E quando il primo raggio di sole guizzò nel cielo, come il sasso d’oro di Dio, Wobgo, lavoratore placido e scrupoloso, se ne andò nella sua radura a rotolore di tronchi d’albero verso il fiume.
Giorno dopo giorno e notte dopo notte, il grande campo della lepre venne lavorato e seminato senza che essa lo toccasse con la punta di un solo dito.
Poi arrivò il momento del raccolto. Wobgo per primo notò che il miglio era maturo e si propose di raccogliere la sua metà.
– Certamente, certamente, – disse la lepre. – Ma la metà e ben poca cosa per un grande mangiatore come te.
– Dico la metà perché è nel nostro contratto. Ma sono disposto anche ad accettare tutto! -, disse Wobgo strizzando l’occhio con malizia.

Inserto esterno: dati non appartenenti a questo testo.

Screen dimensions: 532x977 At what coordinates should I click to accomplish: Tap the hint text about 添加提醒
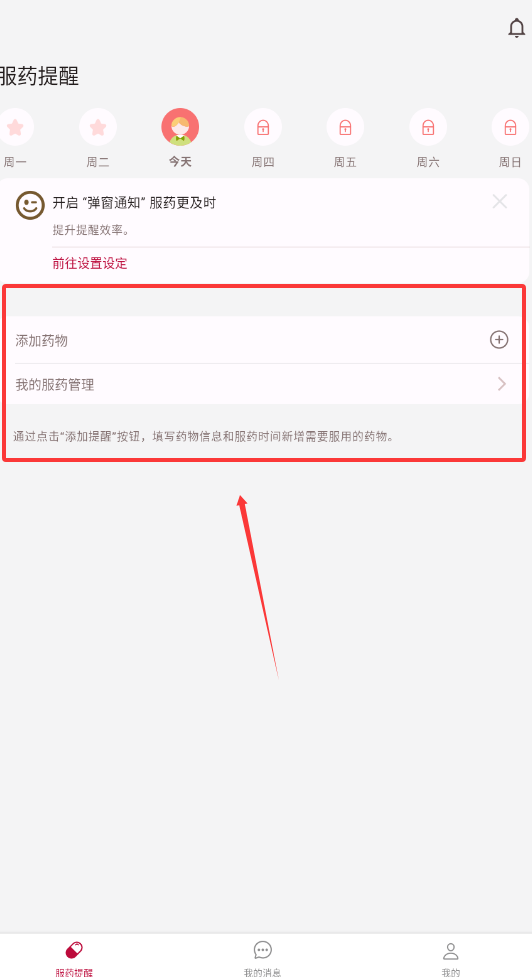point(204,436)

La lepre non si fidava di lui perché sapeva che era furbo.
– Ebbene! Ti lancio una sfida e ti dò l’occasione di guadagnare tutto! Ti renderai conto che sono dura quando occorre, so anche stare al gioco. Tu prendi questa corda per un capo, io la prendo per l’altro e quando griderò «Tak’gna» tireremo tutti e due.
Chi vincerà, si prenderà tutto il raccolto.
– E tu credi di vincere?-, esclamò Wobgo, che si divertiva un mondo per l’impertinenza della piccola Soamba.
– Corro a impugnare l’altra estremità della corda -, disse la lepre. – Mi raccomando, aspetta che io gridi. La lepre parti a tutta velocità verso la riva del fiume, dove trovo Jemde. Gli gettò il campo libero della corda tra le zampe ed un fiato gli disse:
– Sai, il miglio è maturo! Ti dò l’occasione di guadagnarlo tutto. Propongo una scommessa. Tu tiri questa corda per un capo. Io tiro per l’altro. Il vincitore si porterà via l’intero raccolto.
L’ippopotamo era così frastornato che non ferrò subito. D’altronde aveva un’intelligenza lenta. Ma era certo che non avrebbe perso la scommessa con quella mingherlina dalla parola facile. Acconsentì dunque con un cenno del capo.
– Tak’gna! -, gridò allora la lepre. E Wobgo dalla sua radura e Jemde dall’altra sponda del fiume si misero a tirare la corda a più non posso.
E mentre due tiravano, sbuffavano, sudavano, puntavano i piedi al suolo, fumavano e brontolavano come due forsennati, la lepre, che aveva combinato tutto, raccoglieva in fretta il suo miglio e se la svignava per sentieri nascosti con i cesti pieni.
Quando, dopo una settimana di furiosa lotta, l’elefante e l’ippopotamo, sfiniti, si incontrarono, ognuno chiese all’altro cosa diavolo facesse legato all’estremità di quella corda. Il campo era vuoto, la messe raccolta e la lepre… Sparita.